§ SOURCE EXTRACT:

Object store and hybrid clouds at Cloudian

IMG_4364Out of Japan comes another object storage provider called Cloudian.  We talked with Cloudian at Storage Field Day 7 (SFD7) last month in San Jose (see the videos of their presentations here).

Cloudian history

Cloudian has been out on the market since March of 2011 but we haven’t heard much about them, probably because their focus has been East Asia.  The same day that the  Tōhoku Earthquake and Tsunami hit the company announced Cloudian, an Amazon S3 Compliant Multi-Tenant Cloud Storage solution.

Their timing couldn’t have been better. Japanese IT organizations were beating down their door over the next two years for a useable and (earthquake and tsunami) resilient storage solution.

Cloudian spent the next 2 years, hardening their object storage system, the HyperStore, and now they are ready to take on the rest of the world.

Currently Cloudian has about 20PB of storage under management and are shipping a HyperStore Appliance or a software only distribution of their solution. Cloudian’s solutions support S3 and NFS access protocols.

Their solution uses Cassandra, a highly scaleable, distributed NoSQL database which came out of FaceBook for their meta-data database. This provides a scaleable, non-sharable meta-data data base for object meta-data repository and lookup.

§ PROBLEM STATEMENT:
Name every company mentioned in the Cloudian text. You won't need any of the entries to complete the task.

Some records
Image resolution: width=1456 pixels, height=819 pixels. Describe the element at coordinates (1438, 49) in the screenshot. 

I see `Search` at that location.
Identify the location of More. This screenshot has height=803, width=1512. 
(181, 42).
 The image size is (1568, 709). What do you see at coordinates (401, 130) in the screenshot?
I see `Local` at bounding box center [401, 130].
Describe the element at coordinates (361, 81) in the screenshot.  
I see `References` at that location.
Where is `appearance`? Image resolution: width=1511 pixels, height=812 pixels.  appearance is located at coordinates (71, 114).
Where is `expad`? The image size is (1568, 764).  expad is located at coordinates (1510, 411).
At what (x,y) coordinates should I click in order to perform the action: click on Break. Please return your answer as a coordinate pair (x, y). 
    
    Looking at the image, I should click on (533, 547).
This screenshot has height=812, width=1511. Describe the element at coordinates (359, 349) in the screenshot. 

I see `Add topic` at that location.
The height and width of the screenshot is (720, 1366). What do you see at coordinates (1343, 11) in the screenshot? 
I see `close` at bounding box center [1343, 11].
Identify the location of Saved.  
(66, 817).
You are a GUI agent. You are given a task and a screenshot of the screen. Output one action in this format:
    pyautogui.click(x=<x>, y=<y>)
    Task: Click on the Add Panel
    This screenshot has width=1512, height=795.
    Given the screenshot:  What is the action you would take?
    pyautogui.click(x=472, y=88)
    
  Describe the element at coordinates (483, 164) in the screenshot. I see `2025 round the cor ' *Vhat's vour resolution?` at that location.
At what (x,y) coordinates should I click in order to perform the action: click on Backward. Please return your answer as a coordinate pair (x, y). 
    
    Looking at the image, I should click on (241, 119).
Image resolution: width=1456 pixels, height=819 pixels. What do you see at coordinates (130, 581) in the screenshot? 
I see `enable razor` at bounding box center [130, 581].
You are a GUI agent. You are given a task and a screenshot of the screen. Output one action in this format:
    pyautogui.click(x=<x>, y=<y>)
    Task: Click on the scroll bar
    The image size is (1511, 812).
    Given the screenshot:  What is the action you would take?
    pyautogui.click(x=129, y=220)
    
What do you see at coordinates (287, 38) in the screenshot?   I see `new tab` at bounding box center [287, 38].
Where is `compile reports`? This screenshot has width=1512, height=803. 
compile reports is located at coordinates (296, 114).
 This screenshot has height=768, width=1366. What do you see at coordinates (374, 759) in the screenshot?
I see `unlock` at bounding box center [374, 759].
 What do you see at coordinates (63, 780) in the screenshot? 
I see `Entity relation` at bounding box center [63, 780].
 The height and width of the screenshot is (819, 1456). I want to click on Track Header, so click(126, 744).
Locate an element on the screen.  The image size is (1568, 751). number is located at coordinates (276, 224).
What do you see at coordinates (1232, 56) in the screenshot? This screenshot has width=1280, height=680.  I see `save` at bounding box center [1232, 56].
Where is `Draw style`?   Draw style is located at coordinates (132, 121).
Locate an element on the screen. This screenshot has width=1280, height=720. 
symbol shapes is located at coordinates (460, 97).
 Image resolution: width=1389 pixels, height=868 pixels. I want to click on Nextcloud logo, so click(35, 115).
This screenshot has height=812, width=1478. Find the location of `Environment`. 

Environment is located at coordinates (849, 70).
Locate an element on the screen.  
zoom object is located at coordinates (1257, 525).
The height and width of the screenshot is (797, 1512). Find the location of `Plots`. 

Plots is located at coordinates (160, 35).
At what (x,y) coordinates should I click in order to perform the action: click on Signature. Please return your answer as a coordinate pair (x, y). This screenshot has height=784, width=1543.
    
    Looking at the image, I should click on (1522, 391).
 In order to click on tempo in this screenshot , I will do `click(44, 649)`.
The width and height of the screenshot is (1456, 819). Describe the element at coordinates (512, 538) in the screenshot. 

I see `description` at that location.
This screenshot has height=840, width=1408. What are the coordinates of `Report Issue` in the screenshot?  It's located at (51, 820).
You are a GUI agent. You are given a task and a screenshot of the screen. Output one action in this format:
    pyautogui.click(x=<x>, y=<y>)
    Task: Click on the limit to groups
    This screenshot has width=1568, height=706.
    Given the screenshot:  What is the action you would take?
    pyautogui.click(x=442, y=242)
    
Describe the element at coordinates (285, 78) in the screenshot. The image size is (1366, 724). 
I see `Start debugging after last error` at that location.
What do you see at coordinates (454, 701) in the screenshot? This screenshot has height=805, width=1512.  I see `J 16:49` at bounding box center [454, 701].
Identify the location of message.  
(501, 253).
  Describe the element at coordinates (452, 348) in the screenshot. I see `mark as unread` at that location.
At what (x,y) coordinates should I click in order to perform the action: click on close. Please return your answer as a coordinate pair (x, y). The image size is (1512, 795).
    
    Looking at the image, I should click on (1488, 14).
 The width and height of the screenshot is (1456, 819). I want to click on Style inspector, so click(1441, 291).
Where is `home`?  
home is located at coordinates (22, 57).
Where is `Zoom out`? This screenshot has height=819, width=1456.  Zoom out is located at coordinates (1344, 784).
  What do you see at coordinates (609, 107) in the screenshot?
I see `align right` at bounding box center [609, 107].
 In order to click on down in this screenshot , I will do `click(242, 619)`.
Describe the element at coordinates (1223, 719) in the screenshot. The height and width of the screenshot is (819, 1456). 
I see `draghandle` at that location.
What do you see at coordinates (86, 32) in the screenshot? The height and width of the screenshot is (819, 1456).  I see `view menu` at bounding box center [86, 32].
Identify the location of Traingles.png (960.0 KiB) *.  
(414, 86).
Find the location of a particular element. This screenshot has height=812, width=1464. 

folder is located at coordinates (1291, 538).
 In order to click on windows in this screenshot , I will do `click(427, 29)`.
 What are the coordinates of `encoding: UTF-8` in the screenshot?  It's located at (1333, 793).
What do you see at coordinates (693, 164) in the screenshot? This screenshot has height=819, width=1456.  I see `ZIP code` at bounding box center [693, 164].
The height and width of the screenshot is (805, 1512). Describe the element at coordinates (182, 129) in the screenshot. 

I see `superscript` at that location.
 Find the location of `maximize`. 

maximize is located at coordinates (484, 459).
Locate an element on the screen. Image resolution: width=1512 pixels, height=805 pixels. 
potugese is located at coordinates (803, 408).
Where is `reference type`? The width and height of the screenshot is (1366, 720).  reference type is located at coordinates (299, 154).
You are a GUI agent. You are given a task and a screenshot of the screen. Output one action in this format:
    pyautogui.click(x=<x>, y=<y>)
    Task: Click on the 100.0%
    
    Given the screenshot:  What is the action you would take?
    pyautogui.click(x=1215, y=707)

§ REPLY:
Cloudian, Amazon, FaceBook